What the task asks —
Please quote, word for word, everything in the forum thread about computer science degrees from "What do you" down to "your degree says.".

Text —
What do you mean by weird? This seems perfectly cromulent to me.

endsarcasm

------
calebhicks
I love working in an industry where it's about what you can make or build on
your own, not necessarily what your degree says.

As a past junior high teacher, I'm really excited about the new ideas around
practical education.

------
urda
I obtained my B.S. and M.Eng in Computer Engineering & Computer Science also
debt-free, and landed a 100k+ job straight out of college.

I had to work my butt off with a few part-time gigs, had to do some smart
saving, and cost managemen. I was able to do it without locking myself into
anyone who wanted a cut of my pie.

It's not impossible, but you have to be willing to commit to it.

------
rhodysurf
Except the 45k he owes back to the school is about the same amount my
engineering degree cost me total.. That's not exactly debt-free

------
atmosx
I know more about _computers_ than most guys I know with a CS degree. Then
again I know physicists (Google has a huge number of them) that know more
about computers than I will ever learn.

I don't think that a CS degree is all that important. It's the self-drive that
makes the difference IMHO. Then of course, having a background helps a lot,
but in todays world there is little that you can't learn by yourself given the
right amount of (free) time and effort.

------
Bouncingsoul1
How I studied CS Debt-Free: I live in Europe. End.

------
slam3s
That's extremely impressive and goes along the line of experience over
education.

------
tapatio
Children of retired military get a free college education so that's another
way.

------
joshstrange
As someone who dropped out of college to go into software development full
time [0] I can relate quite a bit to this article. After graduating HS I went
to college, that's just "what you did", I never considered another path until
around my second year in college and even then didn't do anything until spring
break my junior year when I worked a full 40hr week and loved it, my stress
levels plummeted and I decided "Why wait?" I talked to my parents and my boss
then went to the guidance office and dropped out.

I'm still young (24) so I'm not going to say "Everything worked out perfectly"
because I can't know that yet but so far it has. After I had 2 companies under
my belt I was able to go just about wherever I wanted (That is anywhere that
my skill set lined up with what they were looking for) because I've found
employers care a lot more about what you can do/what you have done than a
piece of paper from a university. I'm not ready to write off college
completely but in it's current state I don't see it lasting much longer. The
college bubble will burst if they don't start making changes. The world has
changed but colleges have not, they no longer prepare student for the real
world (if they ever did in the first place) and they don't guarantee a job.

[Records from a dataset]

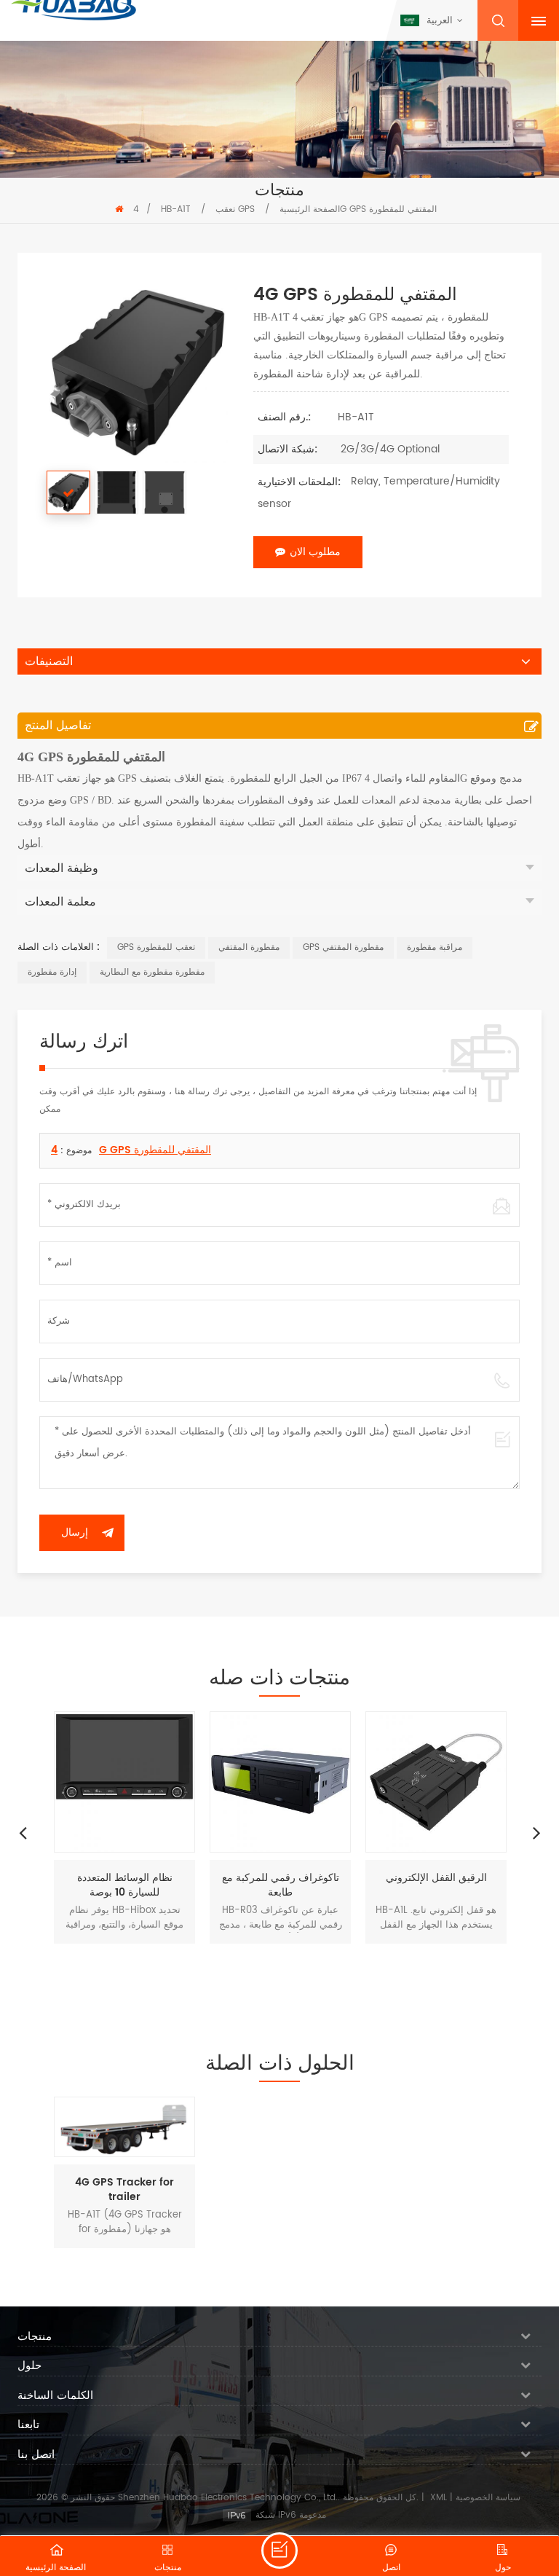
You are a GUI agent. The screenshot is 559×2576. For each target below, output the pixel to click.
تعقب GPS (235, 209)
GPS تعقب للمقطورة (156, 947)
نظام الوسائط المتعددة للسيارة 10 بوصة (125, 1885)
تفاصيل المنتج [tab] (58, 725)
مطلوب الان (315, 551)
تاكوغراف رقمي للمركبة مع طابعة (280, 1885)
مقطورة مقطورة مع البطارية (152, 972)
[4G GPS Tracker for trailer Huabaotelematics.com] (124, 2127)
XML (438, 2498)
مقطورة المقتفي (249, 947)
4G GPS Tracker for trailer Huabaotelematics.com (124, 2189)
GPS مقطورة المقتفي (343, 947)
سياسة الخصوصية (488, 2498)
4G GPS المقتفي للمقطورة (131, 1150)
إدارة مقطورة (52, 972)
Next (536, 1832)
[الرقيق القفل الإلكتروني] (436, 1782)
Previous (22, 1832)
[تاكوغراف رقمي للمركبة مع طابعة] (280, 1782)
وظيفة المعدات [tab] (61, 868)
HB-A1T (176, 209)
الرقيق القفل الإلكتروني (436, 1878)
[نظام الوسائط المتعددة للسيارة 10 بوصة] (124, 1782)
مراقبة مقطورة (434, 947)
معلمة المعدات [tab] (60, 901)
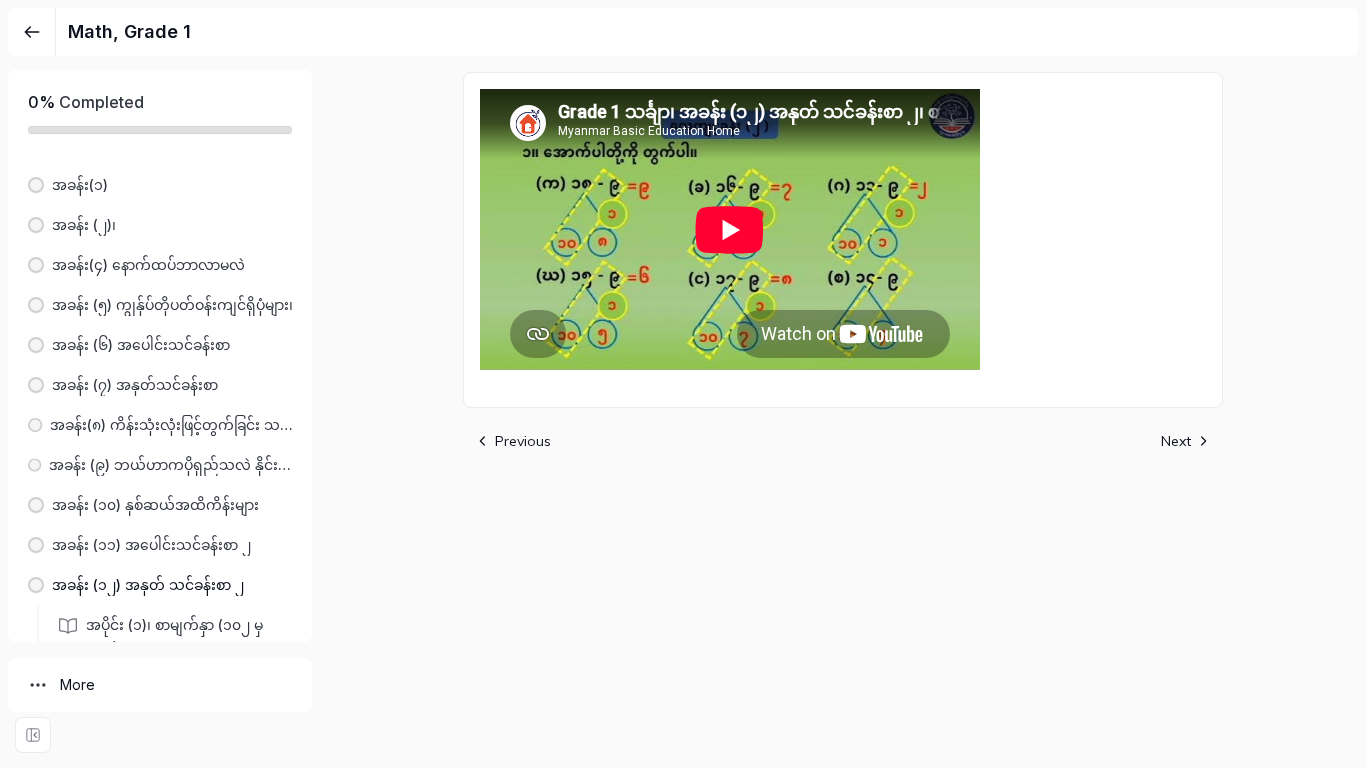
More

Answer to the exercise —
What do you mean by weird? This seems perfectly cromulent to me.

endsarcasm

------
calebhicks
I love working in an industry where it's about what you can make or build on
your own, not necessarily what your degree says.